[Item position entries]
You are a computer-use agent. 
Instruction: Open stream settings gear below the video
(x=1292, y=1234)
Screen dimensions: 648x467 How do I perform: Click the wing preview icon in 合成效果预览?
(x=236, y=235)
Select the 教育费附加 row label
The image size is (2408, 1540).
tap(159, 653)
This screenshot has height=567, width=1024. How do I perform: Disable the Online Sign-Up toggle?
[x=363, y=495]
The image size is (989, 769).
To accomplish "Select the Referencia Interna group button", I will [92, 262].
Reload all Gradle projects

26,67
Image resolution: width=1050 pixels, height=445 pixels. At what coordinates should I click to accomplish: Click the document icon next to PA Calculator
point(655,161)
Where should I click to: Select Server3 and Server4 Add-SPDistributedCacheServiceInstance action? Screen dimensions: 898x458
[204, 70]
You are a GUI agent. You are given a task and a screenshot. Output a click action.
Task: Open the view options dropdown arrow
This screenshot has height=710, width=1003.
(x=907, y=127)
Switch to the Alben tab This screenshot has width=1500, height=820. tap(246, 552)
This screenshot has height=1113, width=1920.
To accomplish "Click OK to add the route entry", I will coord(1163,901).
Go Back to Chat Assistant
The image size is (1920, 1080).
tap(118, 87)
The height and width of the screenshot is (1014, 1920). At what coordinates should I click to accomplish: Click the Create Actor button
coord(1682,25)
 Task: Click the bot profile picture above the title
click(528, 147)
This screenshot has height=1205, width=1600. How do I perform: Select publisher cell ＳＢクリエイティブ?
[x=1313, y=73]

WHAT THE TASK REQUIRES
Reproduce every line of the listing above, character for character.

WRITTEN SOLUTION
You are a computer-use agent. 
Instruction: Open stream settings gear below the video
(x=1292, y=1234)
Screen dimensions: 648x467 How do I perform: Click the wing preview icon in 合成效果预览?
(x=236, y=235)
Select the 教育费附加 row label
The image size is (2408, 1540).
tap(159, 653)
This screenshot has height=567, width=1024. How do I perform: Disable the Online Sign-Up toggle?
[x=363, y=495]
The image size is (989, 769).
To accomplish "Select the Referencia Interna group button", I will [92, 262].
Reload all Gradle projects

26,67
Image resolution: width=1050 pixels, height=445 pixels. At what coordinates should I click to accomplish: Click the document icon next to PA Calculator
point(655,161)
Where should I click to: Select Server3 and Server4 Add-SPDistributedCacheServiceInstance action? Screen dimensions: 898x458
[204, 70]
You are a GUI agent. You are given a task and a screenshot. Output a click action.
Task: Open the view options dropdown arrow
This screenshot has height=710, width=1003.
(x=907, y=127)
Switch to the Alben tab This screenshot has width=1500, height=820. tap(246, 552)
This screenshot has height=1113, width=1920.
To accomplish "Click OK to add the route entry", I will coord(1163,901).
Go Back to Chat Assistant
The image size is (1920, 1080).
tap(118, 87)
The height and width of the screenshot is (1014, 1920). At what coordinates should I click to accomplish: Click the Create Actor button
coord(1682,25)
 Task: Click the bot profile picture above the title
click(528, 147)
This screenshot has height=1205, width=1600. How do I perform: Select publisher cell ＳＢクリエイティブ?
[x=1313, y=73]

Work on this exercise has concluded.